Immer noch mit galoppierendem Puls nicke ich und versuche tief durchzuatmen. Meine Schreckhaftigkeit ist neben Jade mein treuester Begleiter. Egal wie viel älter ich werde und wie oft ich mir schon gesagt habe, dass es keine reellen Gefahren gibt, die auf mich lauern, ich kriege sie nicht weg. Es ist genauso absurd wie der Gedanke von Frauen, die abends beim Joggen an einem Maisfeld vorbeilaufen und fürchten, es könnte jede Sekunde ein Triebtäter hervorspringen und sie missbrauchen. Dabei ist die Wahrscheinlichkeit, dass irgendein Mensch so lange in einem Gebüsch hockt und nur darauf wartet, dass zufällig, irgendwann, vielleicht eine hübsche Frau an ihm vorbeiläuft, um sie zu missbrauchen, sehr gering. Die wirklichen Perversen trifft man mitten auf der Straße unter hunderten von Menschen... oder im eigenen Zuhause.
"Worüber denkst du nach?", fragt Robyn, nachdem sie mich eine Weile von der Seite gemustert hat, während ich immer noch auf den Fluss vor mir blicke.
"Darüber, dass du tatsächlich aufgetaucht bist", lüge ich wie ein Weltmeister und hoffe, dass sie die Nervosität aus meiner Stimme nicht heraushört. In Wahrheit klopf mir das Herz bis zum Hals, seit sie sich so dicht neben mich gesetzt hat und ich ihre Körperwärme spüren kann. Auch ihr frischer, altvertrauter Duft, der sich selbst in all den Jahren nicht verändert hat, löst beine schwindelerregende Loopings in meiner Brust aus.
"Natürlich bin ich gekommen", erwidert sie mit einem Seitenblick auf mich und verzieht ihre Lippen zu einem leichten Lächeln. Im Grunde bin ich über meine Gefühle für sie nicht überrascht.

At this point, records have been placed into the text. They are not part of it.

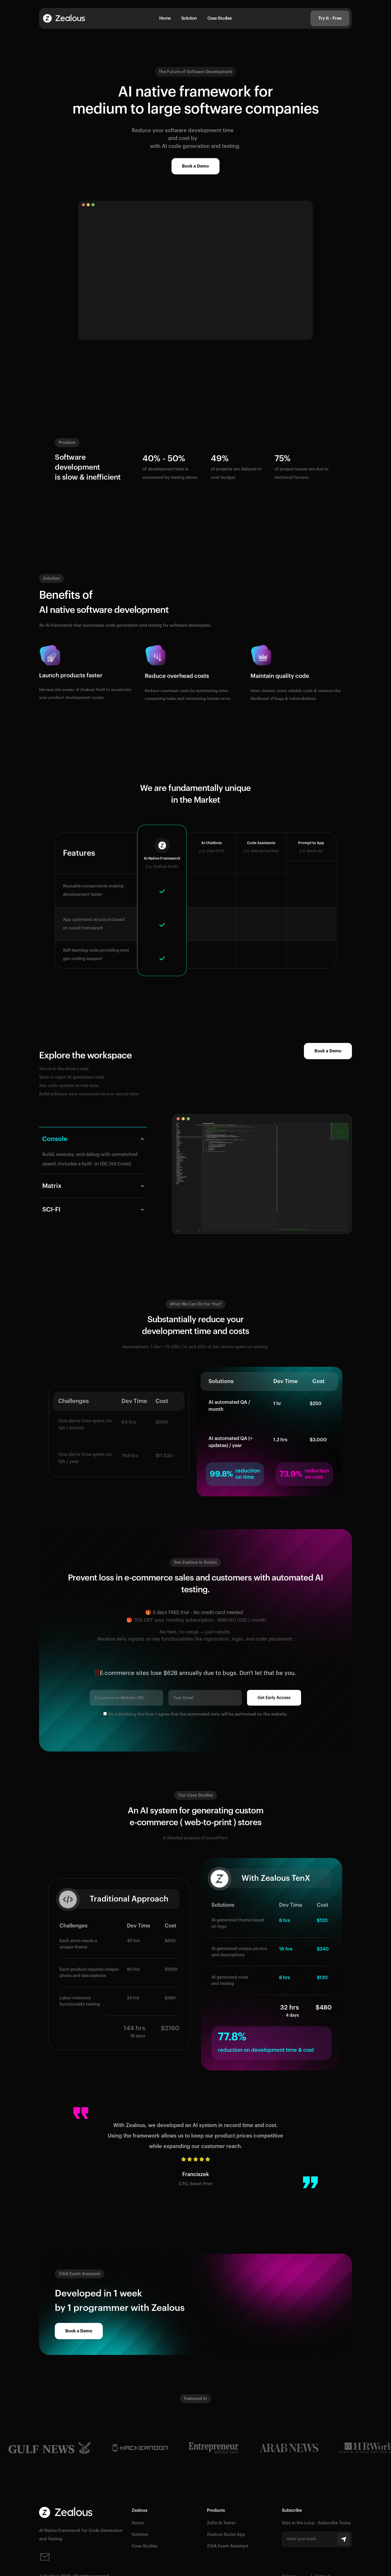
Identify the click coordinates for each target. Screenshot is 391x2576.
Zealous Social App (226, 2534)
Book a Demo (195, 166)
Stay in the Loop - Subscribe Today (316, 2523)
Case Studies (219, 18)
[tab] (93, 1150)
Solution (189, 18)
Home (165, 18)
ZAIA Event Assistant (227, 2546)
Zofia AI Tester (221, 2523)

Schon mit sechzehn habe ich total für sie geschwärmt. Nur war mir nie so heiß und kalt zugleich geworden und noch nie hat mir ihre Stimme einen Schauerregen über meinen Rücken prasseln lassen. Als hätte sich mein Herzklopfen von damals bis heute um das hundertfache verschnellert.
"Erinnerst du dich, wie rot hier damals alles war?"
Ihre Frage kommt unerwartet und als ich zu ihr sehe merke ich, dass ihr Blick, obwohl er über die saftig-grüne Wiese schweift, irgendwie in sich selbst gekehrt ist.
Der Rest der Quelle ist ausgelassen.